**WORK TO BE COMPLETED**
Across the listing below, count the lines holding "agent". State the number and nothing more.

**SUPPLIED MATERIAL**
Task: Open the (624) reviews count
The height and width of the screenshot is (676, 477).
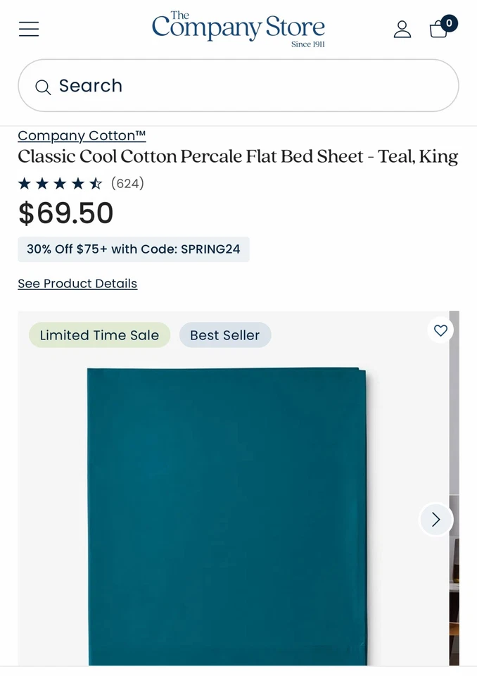Action: point(127,184)
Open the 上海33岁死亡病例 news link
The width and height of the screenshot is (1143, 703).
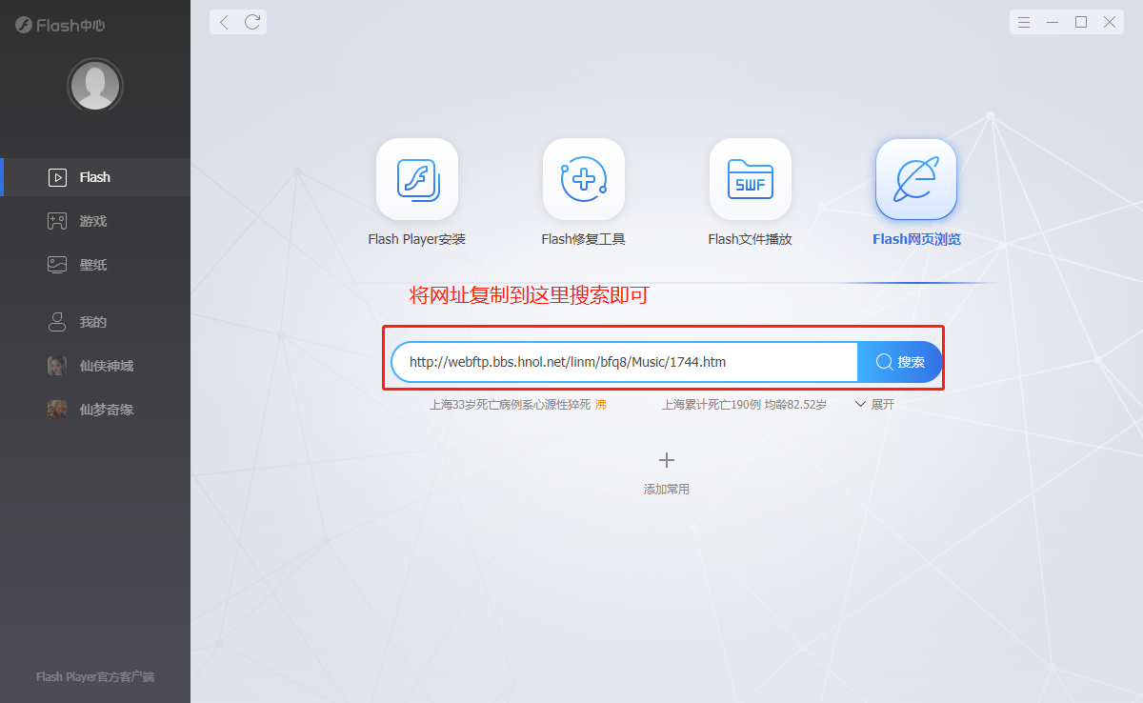(x=511, y=404)
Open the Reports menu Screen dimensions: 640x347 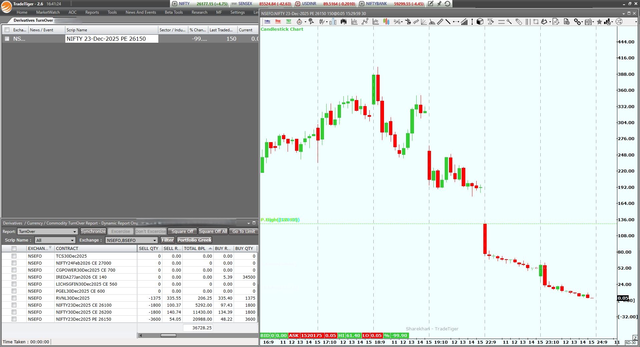92,12
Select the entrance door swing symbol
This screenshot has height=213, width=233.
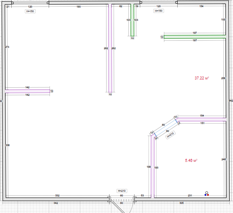(x=122, y=206)
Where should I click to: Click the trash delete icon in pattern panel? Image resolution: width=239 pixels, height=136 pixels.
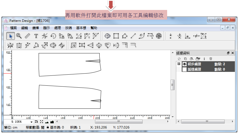[211, 59]
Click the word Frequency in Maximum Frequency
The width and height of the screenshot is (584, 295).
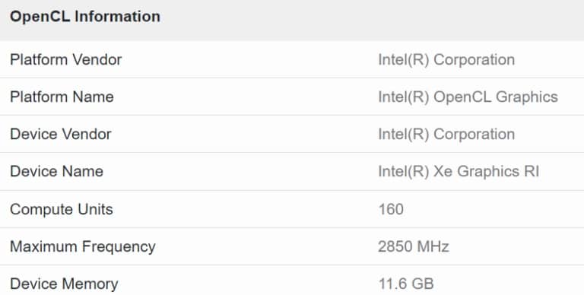click(x=119, y=246)
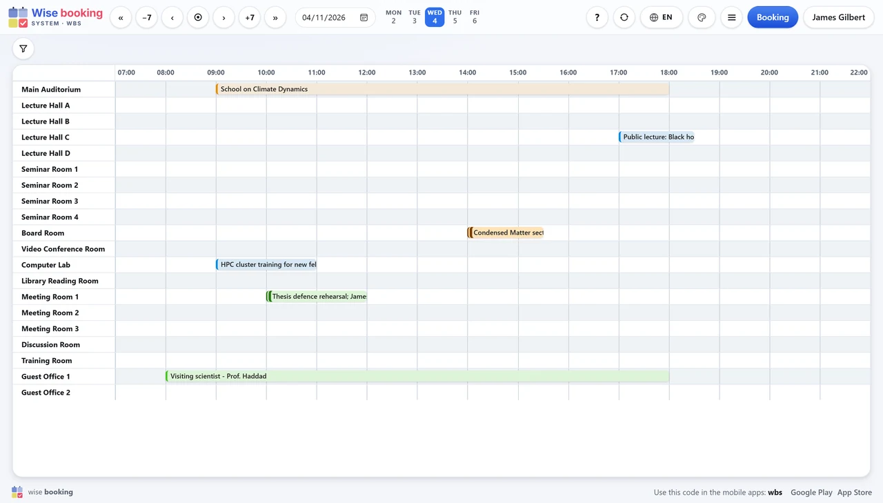This screenshot has height=503, width=883.
Task: Jump to today with target icon
Action: click(x=198, y=17)
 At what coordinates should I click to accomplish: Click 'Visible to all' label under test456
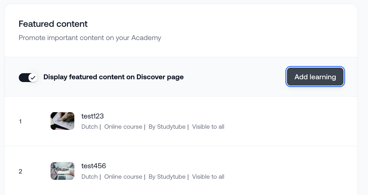click(x=208, y=177)
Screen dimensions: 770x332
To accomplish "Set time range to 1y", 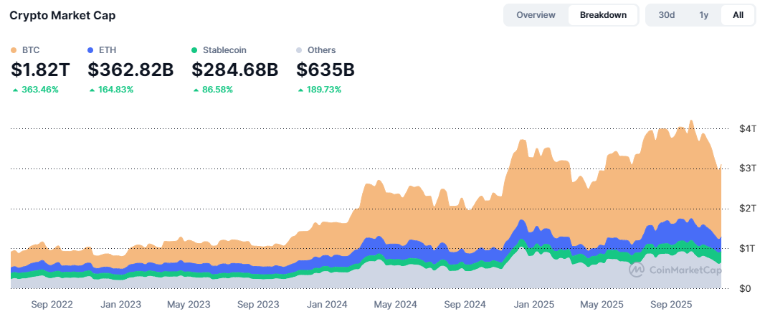I will [703, 15].
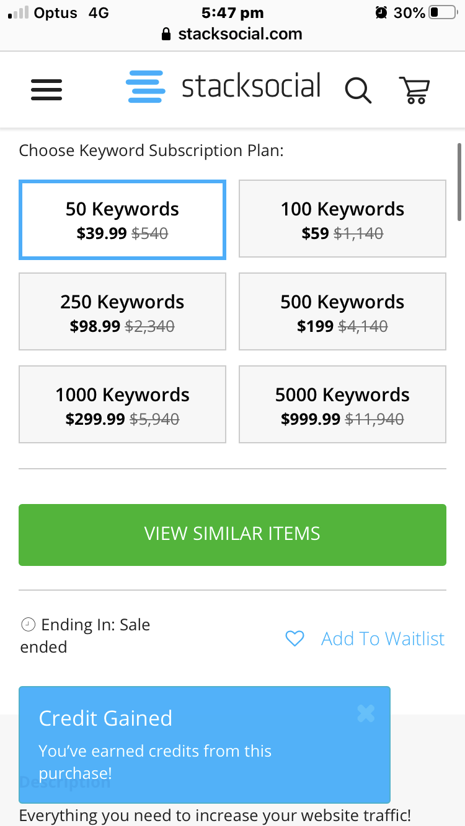Image resolution: width=465 pixels, height=826 pixels.
Task: Select the 100 Keywords plan
Action: (x=342, y=219)
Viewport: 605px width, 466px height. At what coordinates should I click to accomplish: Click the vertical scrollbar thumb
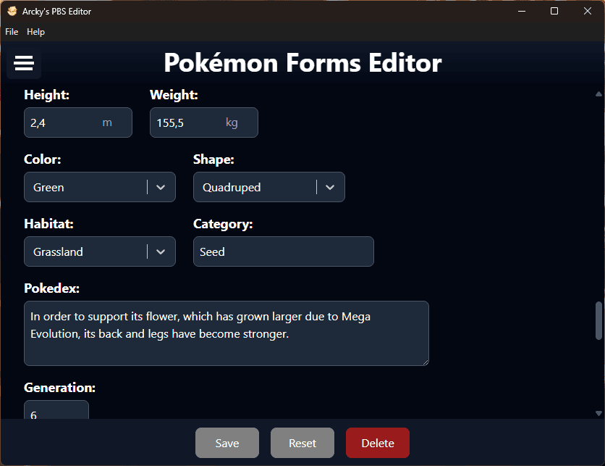[598, 320]
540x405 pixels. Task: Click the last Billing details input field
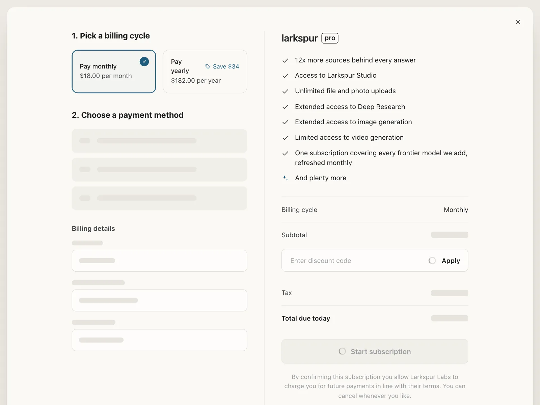coord(159,340)
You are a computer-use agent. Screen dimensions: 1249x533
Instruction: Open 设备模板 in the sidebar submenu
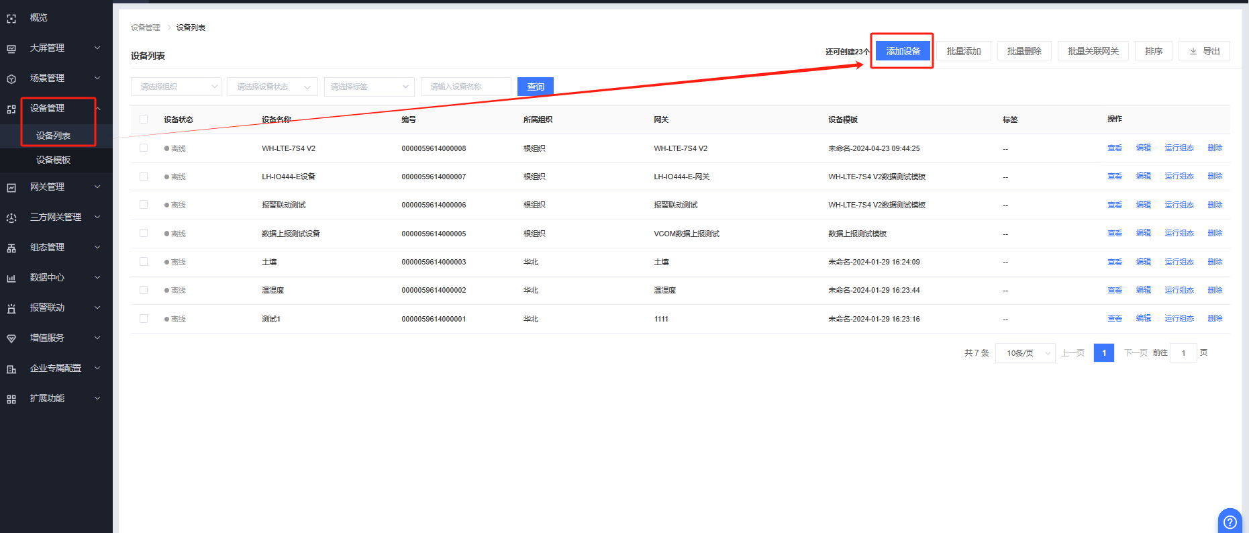54,160
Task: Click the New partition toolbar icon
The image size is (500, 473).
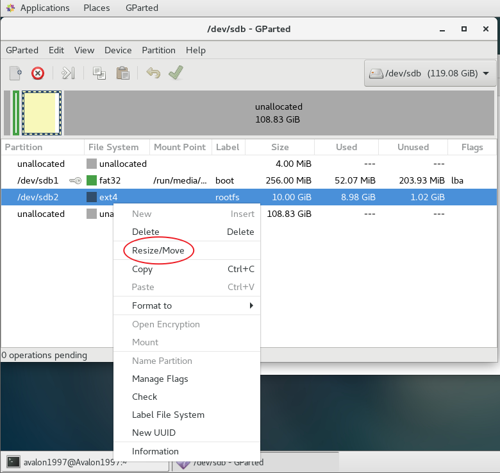Action: pyautogui.click(x=15, y=73)
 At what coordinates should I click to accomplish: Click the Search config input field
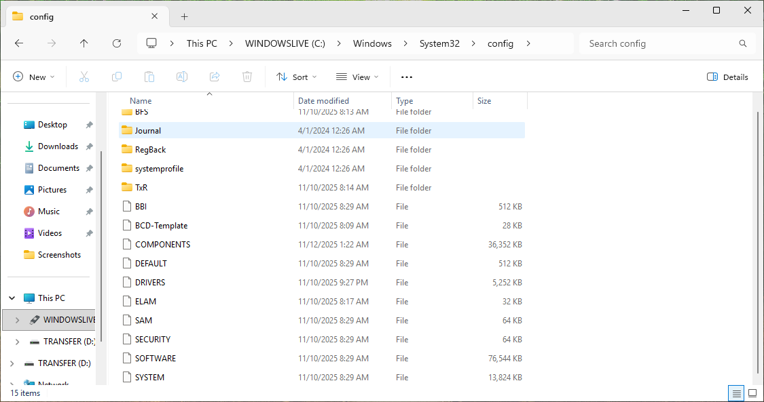pyautogui.click(x=659, y=43)
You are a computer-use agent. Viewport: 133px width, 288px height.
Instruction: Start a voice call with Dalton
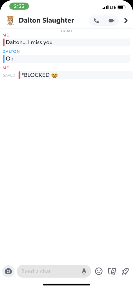click(x=96, y=21)
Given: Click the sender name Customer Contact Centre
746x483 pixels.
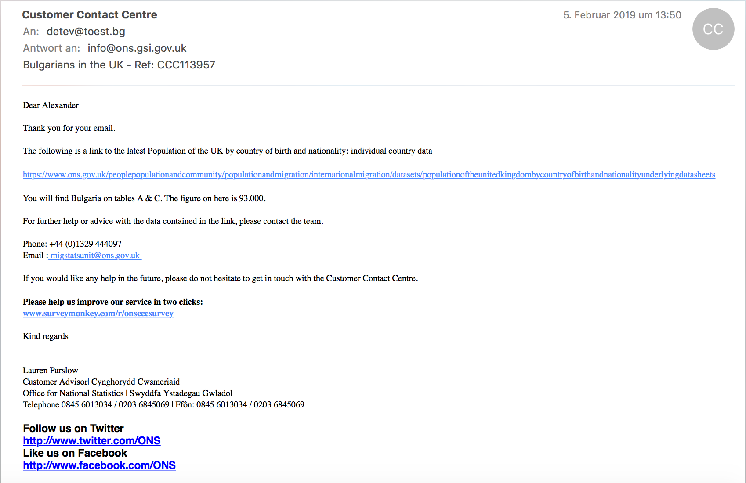Looking at the screenshot, I should [x=90, y=15].
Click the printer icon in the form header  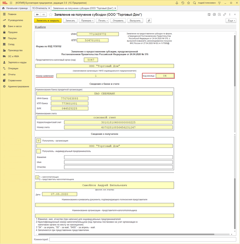point(214,15)
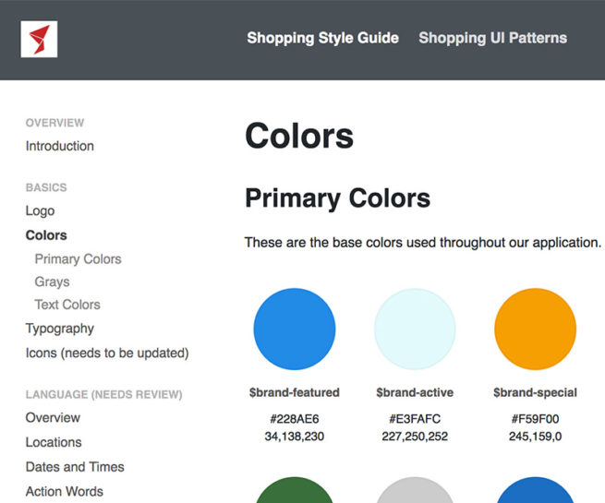The width and height of the screenshot is (605, 503).
Task: Click the #228AE6 hex code text
Action: click(x=294, y=418)
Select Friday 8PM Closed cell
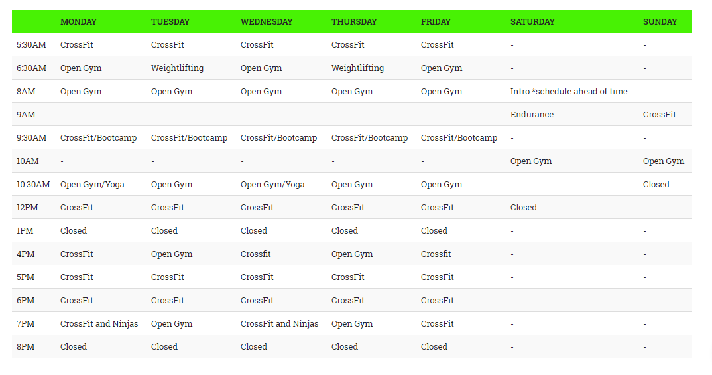The height and width of the screenshot is (375, 712). tap(434, 347)
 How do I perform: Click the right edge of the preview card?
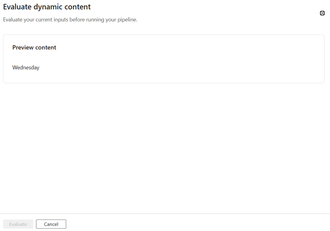click(323, 59)
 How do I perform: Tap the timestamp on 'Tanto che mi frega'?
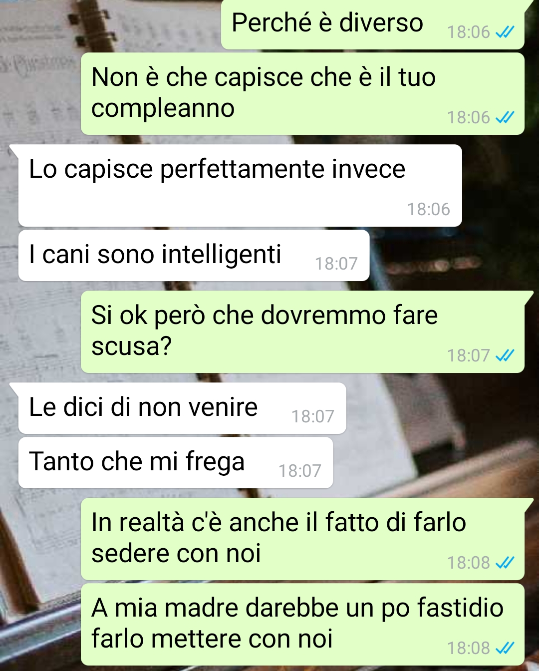pyautogui.click(x=299, y=471)
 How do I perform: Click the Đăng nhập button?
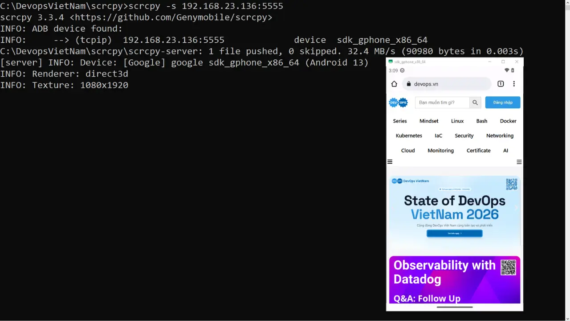(x=502, y=102)
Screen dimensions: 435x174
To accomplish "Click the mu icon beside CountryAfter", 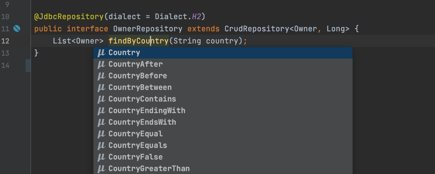I will (101, 65).
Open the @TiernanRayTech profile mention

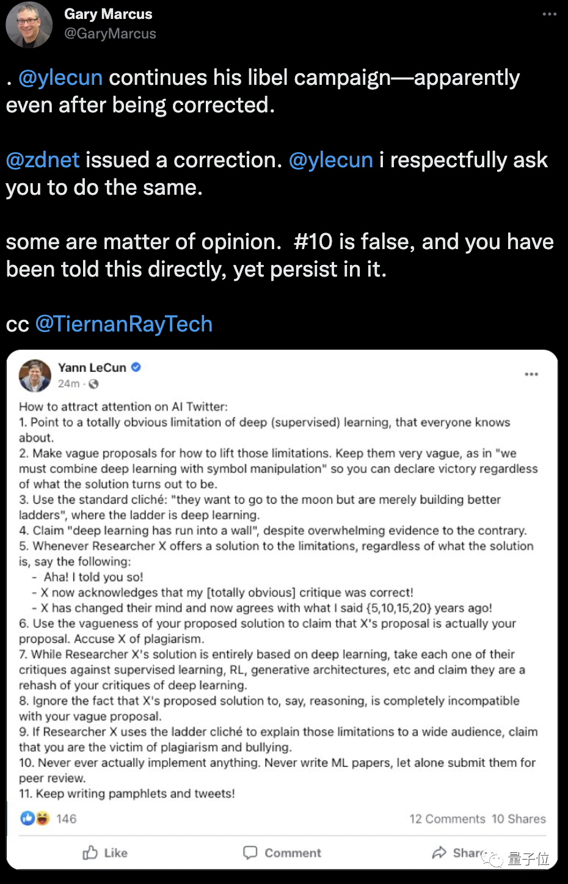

**COMPLETED EXERCISE**
2